======== DATA PROVIDED ========
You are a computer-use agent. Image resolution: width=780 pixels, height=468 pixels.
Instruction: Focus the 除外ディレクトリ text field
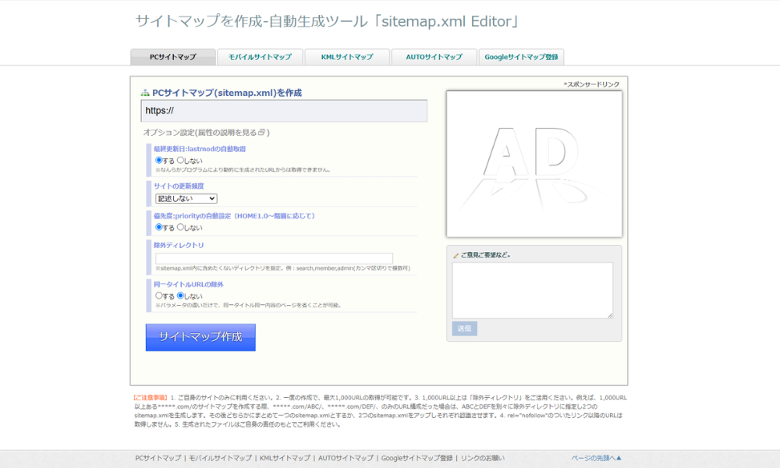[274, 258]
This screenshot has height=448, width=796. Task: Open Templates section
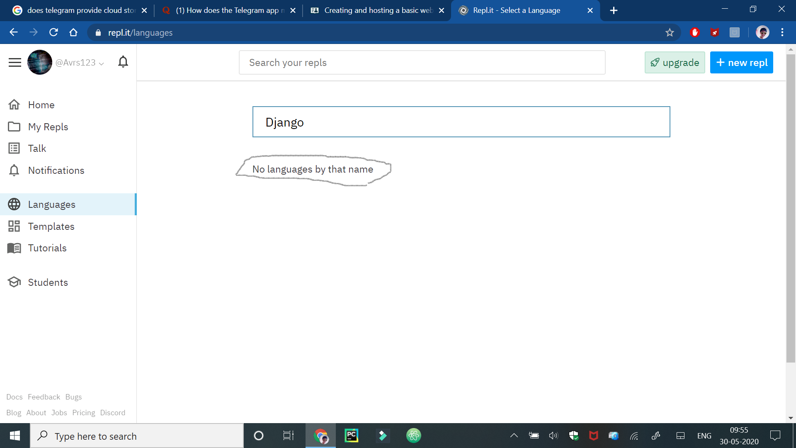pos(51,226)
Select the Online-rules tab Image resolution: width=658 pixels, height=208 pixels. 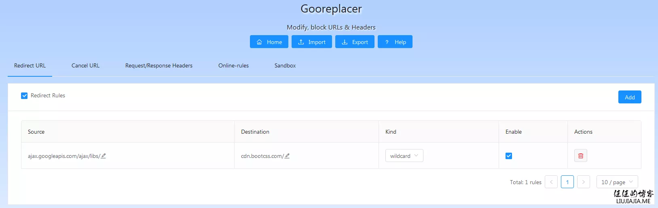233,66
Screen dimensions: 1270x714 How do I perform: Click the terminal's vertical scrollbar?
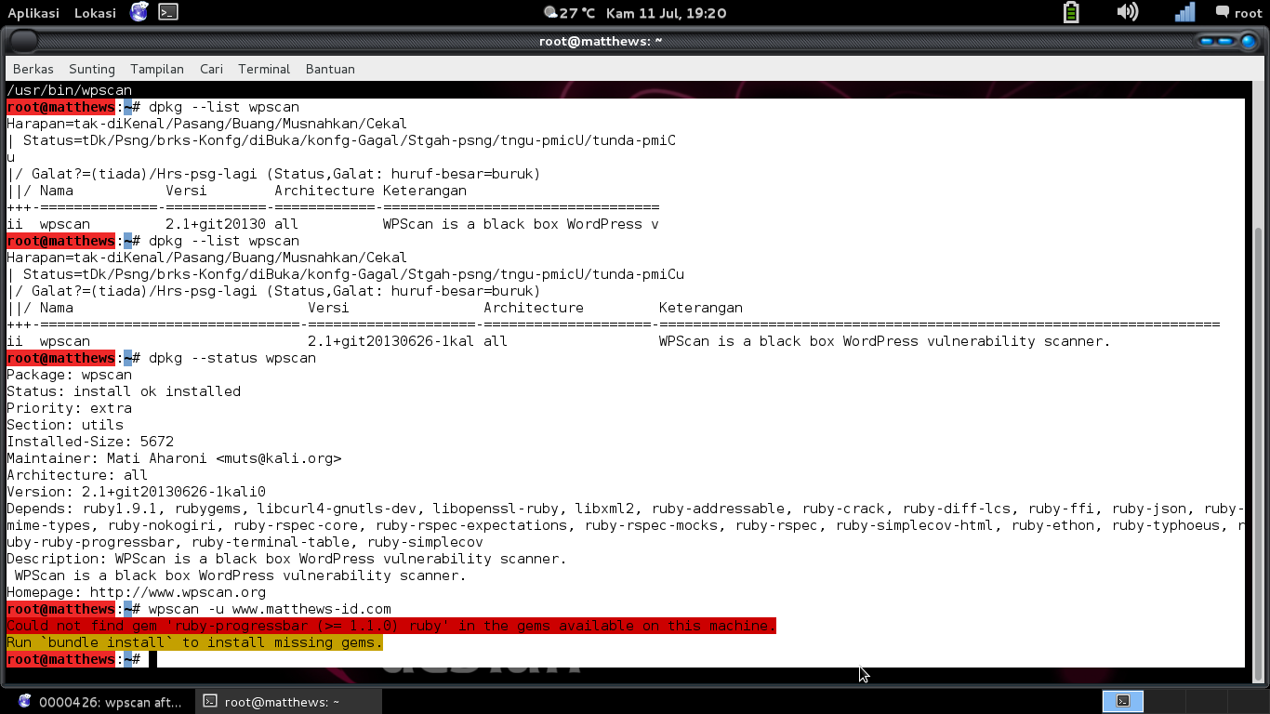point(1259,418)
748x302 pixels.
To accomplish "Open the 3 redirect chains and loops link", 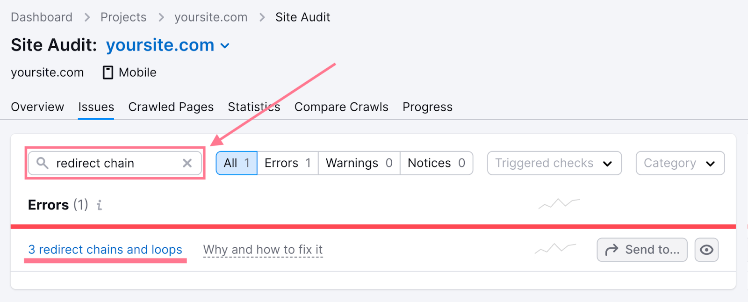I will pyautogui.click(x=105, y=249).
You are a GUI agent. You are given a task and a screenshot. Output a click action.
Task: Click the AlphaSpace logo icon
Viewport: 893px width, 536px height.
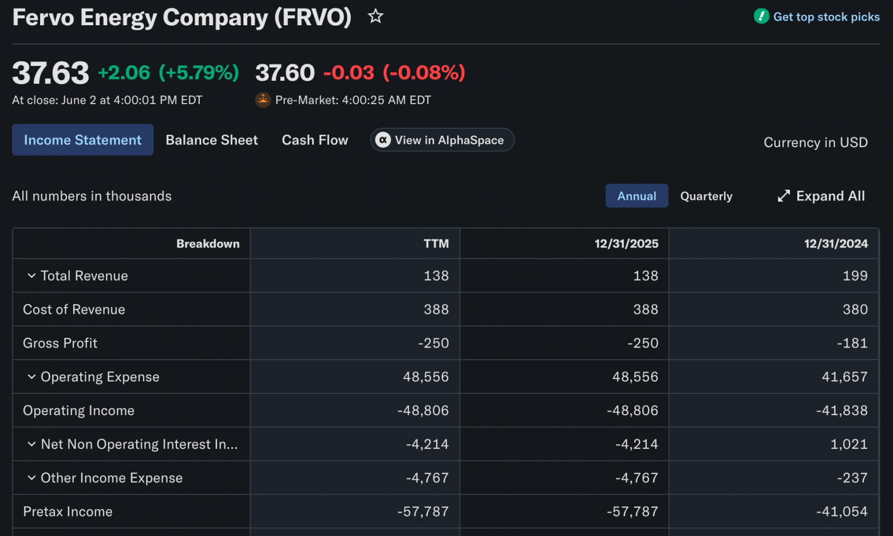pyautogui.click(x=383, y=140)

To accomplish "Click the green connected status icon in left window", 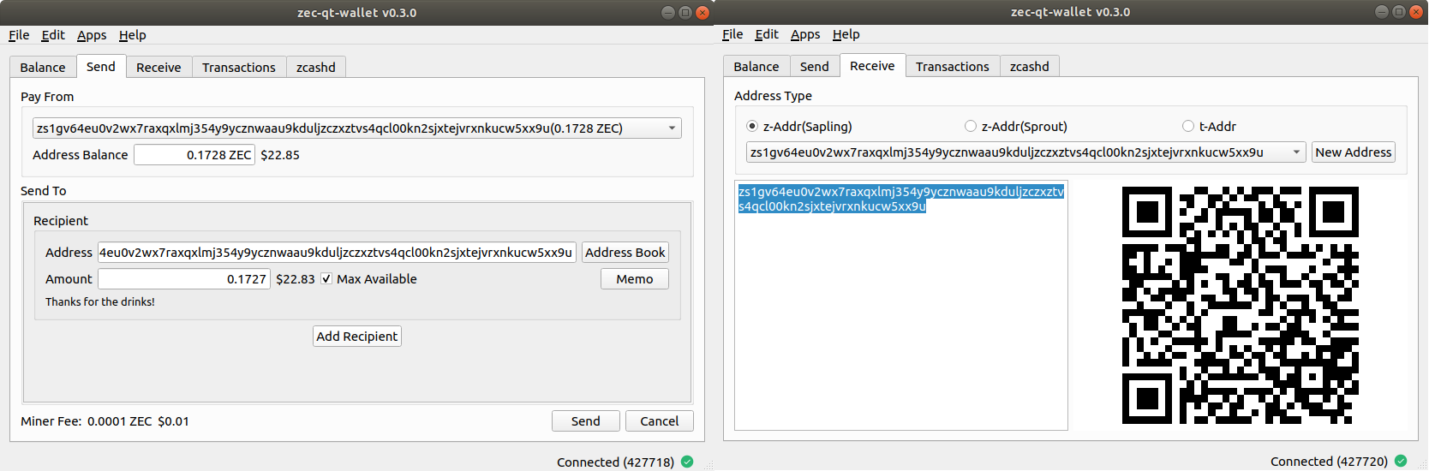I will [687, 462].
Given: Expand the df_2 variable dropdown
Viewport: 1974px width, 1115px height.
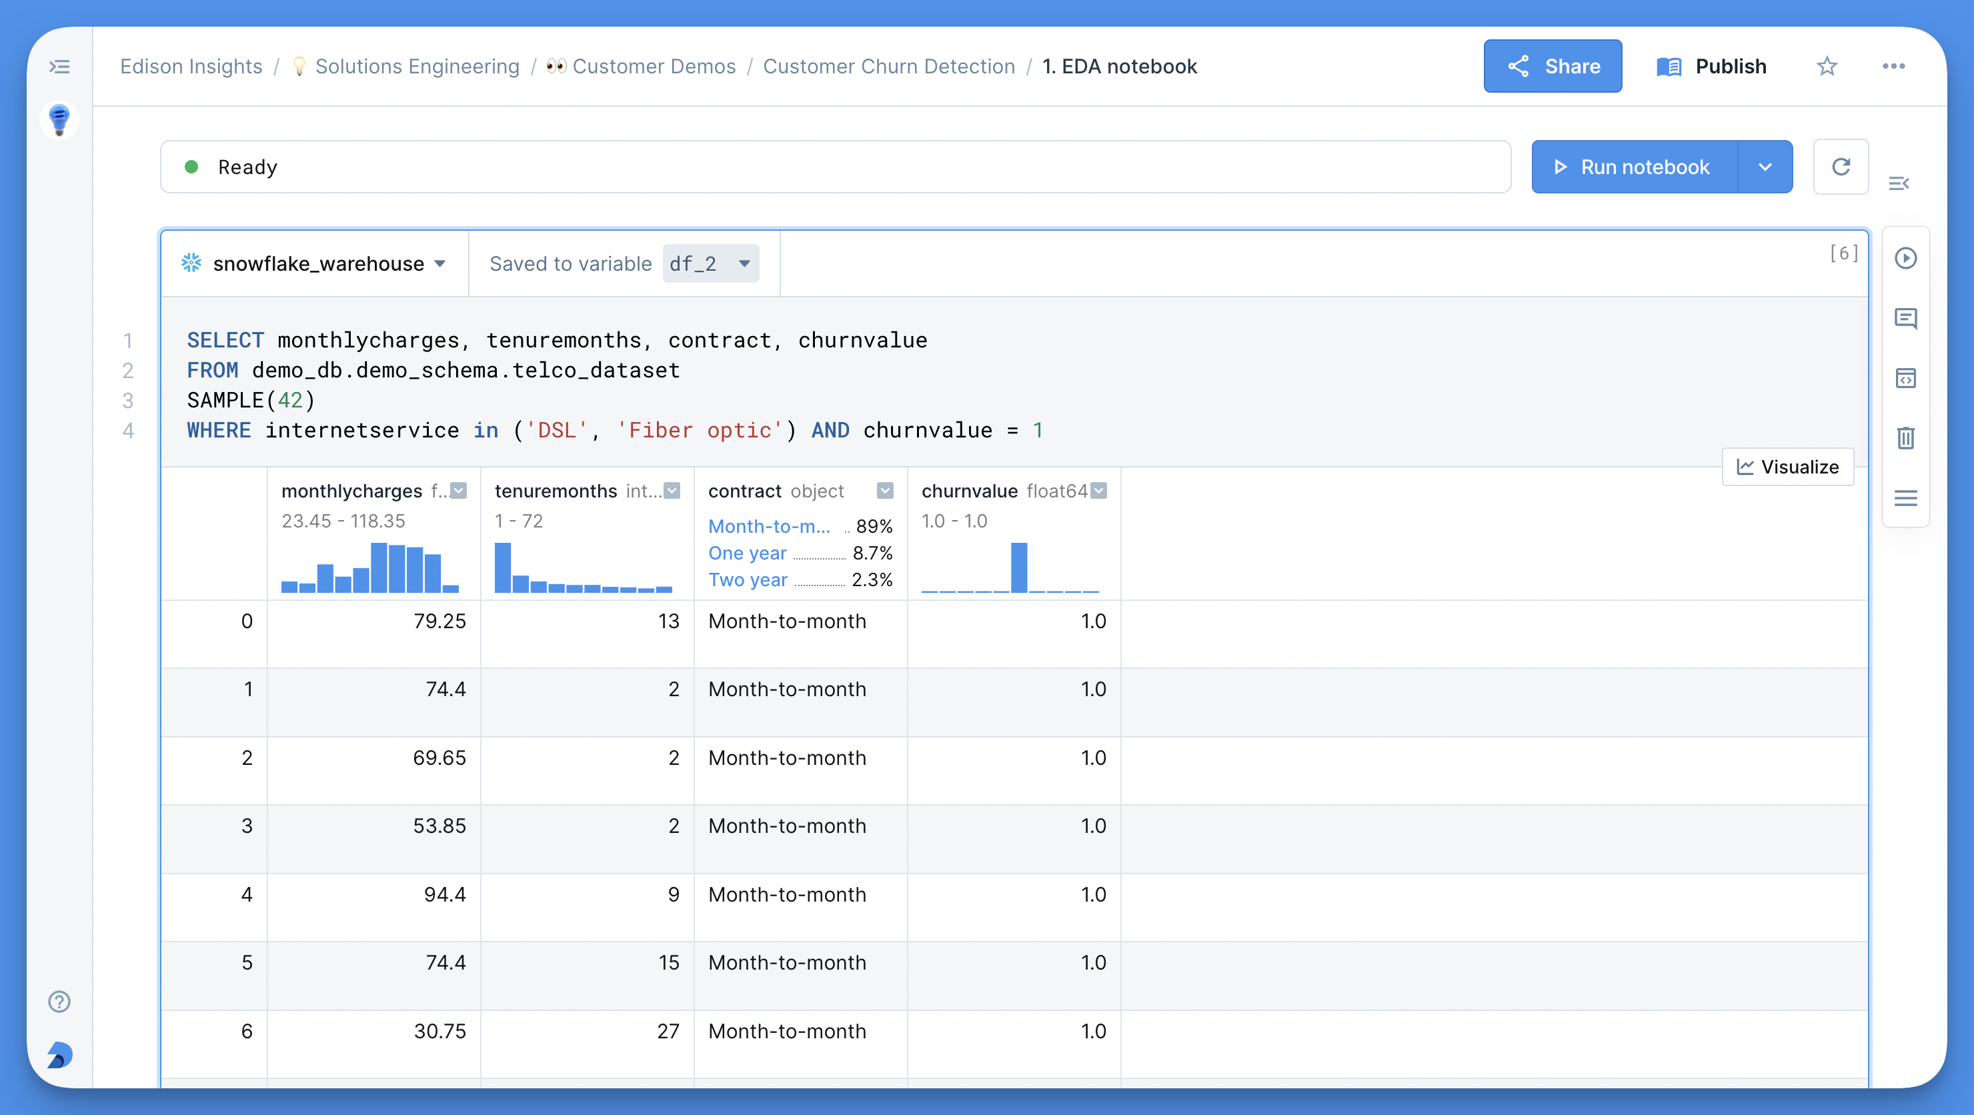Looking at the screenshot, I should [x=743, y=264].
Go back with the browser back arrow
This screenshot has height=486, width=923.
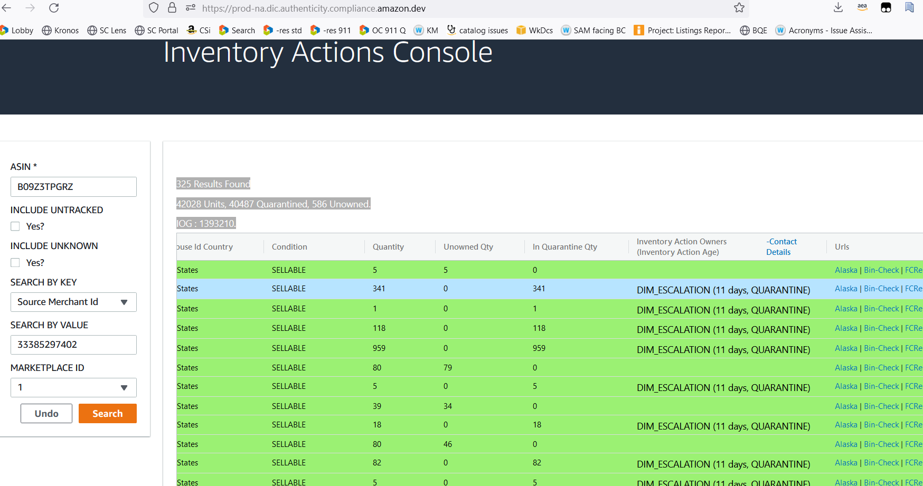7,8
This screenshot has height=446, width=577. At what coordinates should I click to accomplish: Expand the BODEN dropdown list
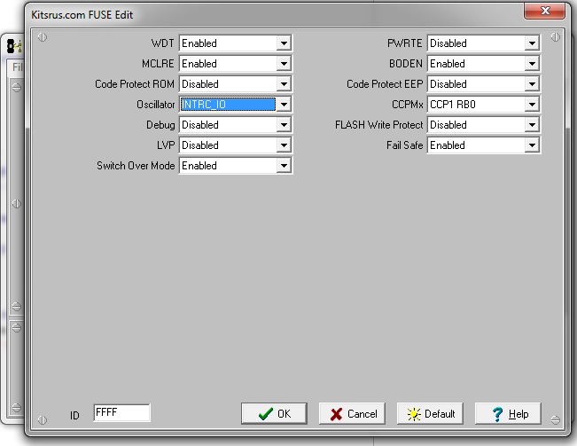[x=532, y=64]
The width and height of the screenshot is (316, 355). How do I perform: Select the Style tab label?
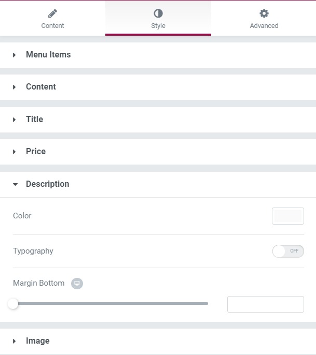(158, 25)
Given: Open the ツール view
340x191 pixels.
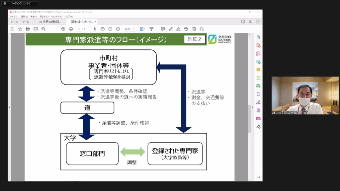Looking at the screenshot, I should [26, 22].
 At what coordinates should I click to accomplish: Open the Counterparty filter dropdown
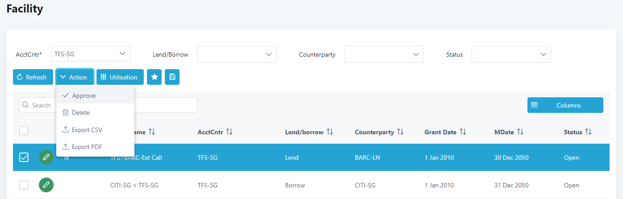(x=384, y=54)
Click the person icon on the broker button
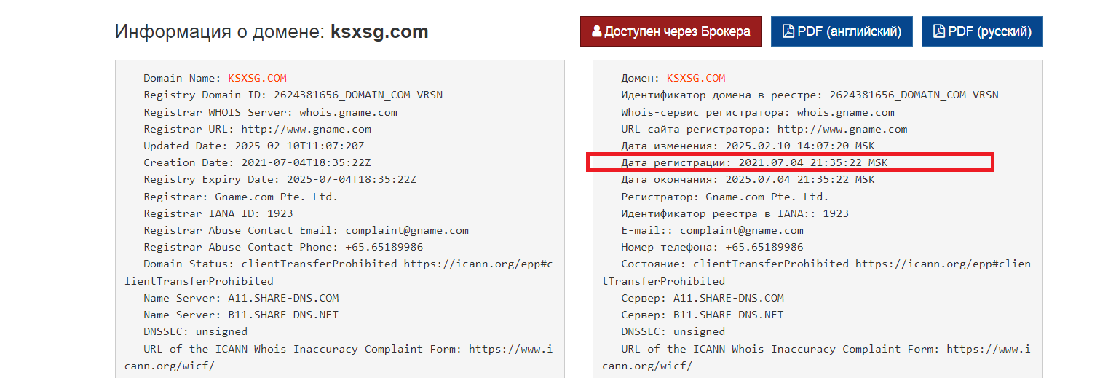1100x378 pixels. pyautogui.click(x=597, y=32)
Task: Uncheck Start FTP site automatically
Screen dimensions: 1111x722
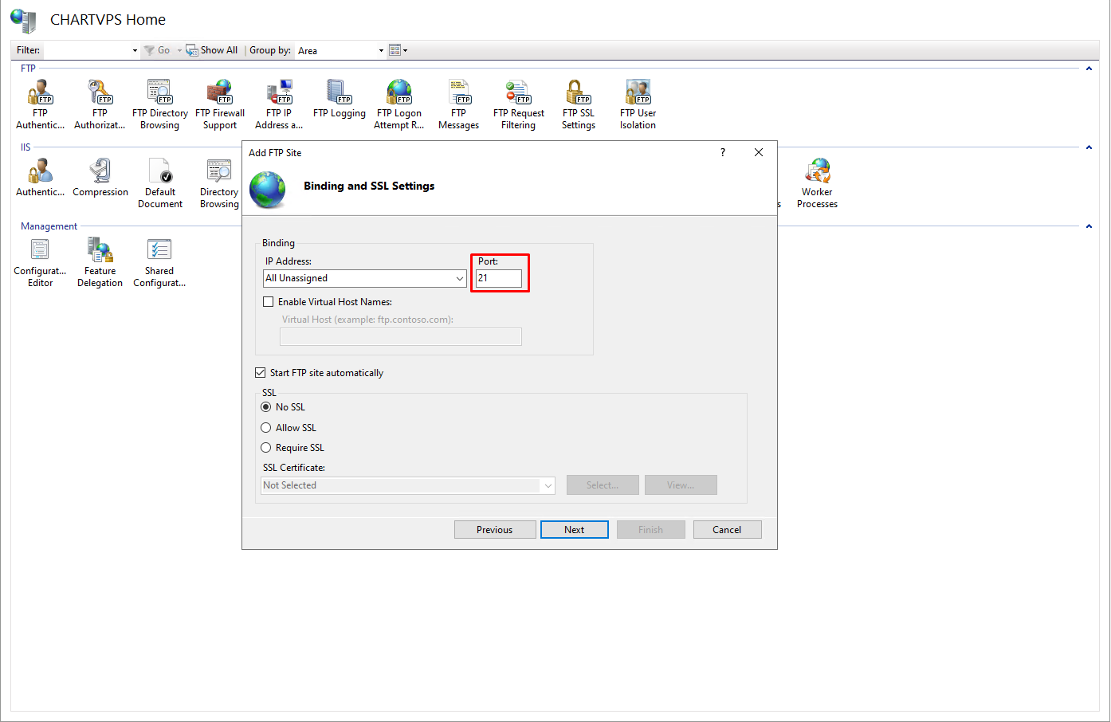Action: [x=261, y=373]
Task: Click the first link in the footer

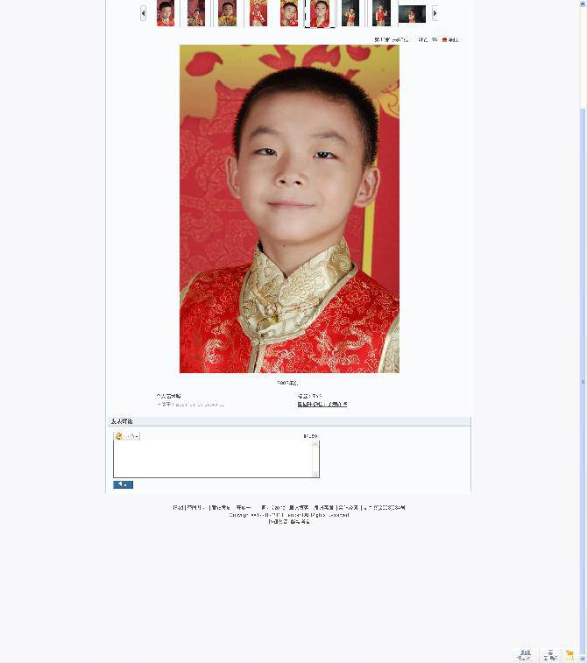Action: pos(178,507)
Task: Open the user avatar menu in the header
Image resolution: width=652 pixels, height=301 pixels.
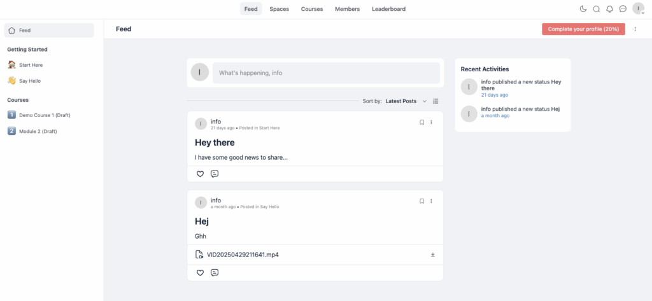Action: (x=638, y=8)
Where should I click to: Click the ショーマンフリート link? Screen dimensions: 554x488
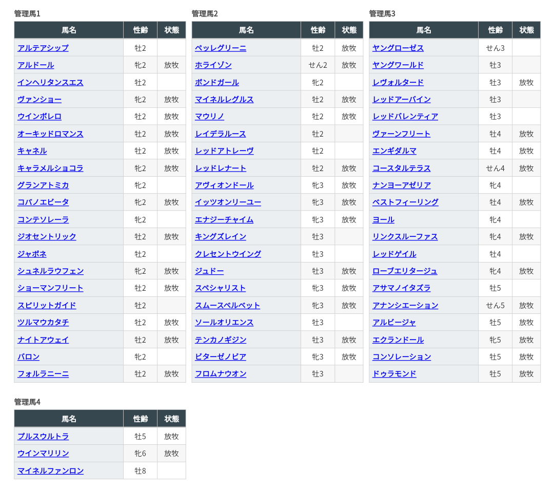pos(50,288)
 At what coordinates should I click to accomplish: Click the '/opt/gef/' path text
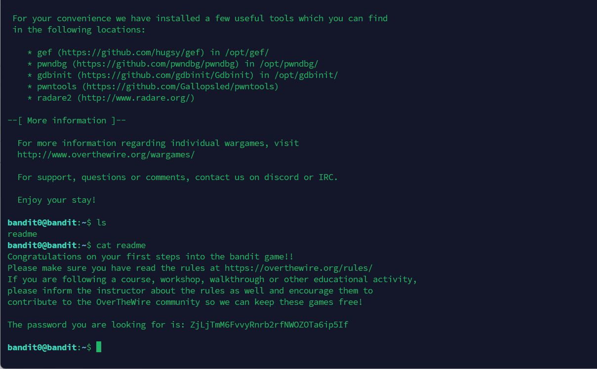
========
◆ **THE PROBLEM**: Return exactly the lines from the one containing "This screenshot has height=486, width=923." through the end of the records, leaving out every picture.

◆ **ANSWER SPACE**:
This screenshot has height=486, width=923.
7,8
This screenshot has height=446, width=577. At what coordinates should I click to accomplish: Expand the BODEN dropdown list
[x=532, y=64]
The width and height of the screenshot is (316, 355). How do I perform: Select the Style tab label?
(158, 25)
Given: Open the ツール view
340x191 pixels.
Looking at the screenshot, I should [26, 22].
 At what coordinates should I click to accomplish: Open the Counterparty filter dropdown
(x=384, y=54)
Click the person icon on the broker button
1100x378 pixels. pyautogui.click(x=597, y=32)
Task: Uncheck Start FTP site automatically
Screen dimensions: 1111x722
Action: [x=261, y=373]
Task: Click the first link in the footer

Action: pos(178,507)
Task: Open the user avatar menu in the header
Image resolution: width=652 pixels, height=301 pixels.
Action: (x=638, y=8)
Where should I click to: Click the ショーマンフリート link? Screen dimensions: 554x488
pos(50,288)
 At what coordinates should I click to accomplish: Click the '/opt/gef/' path text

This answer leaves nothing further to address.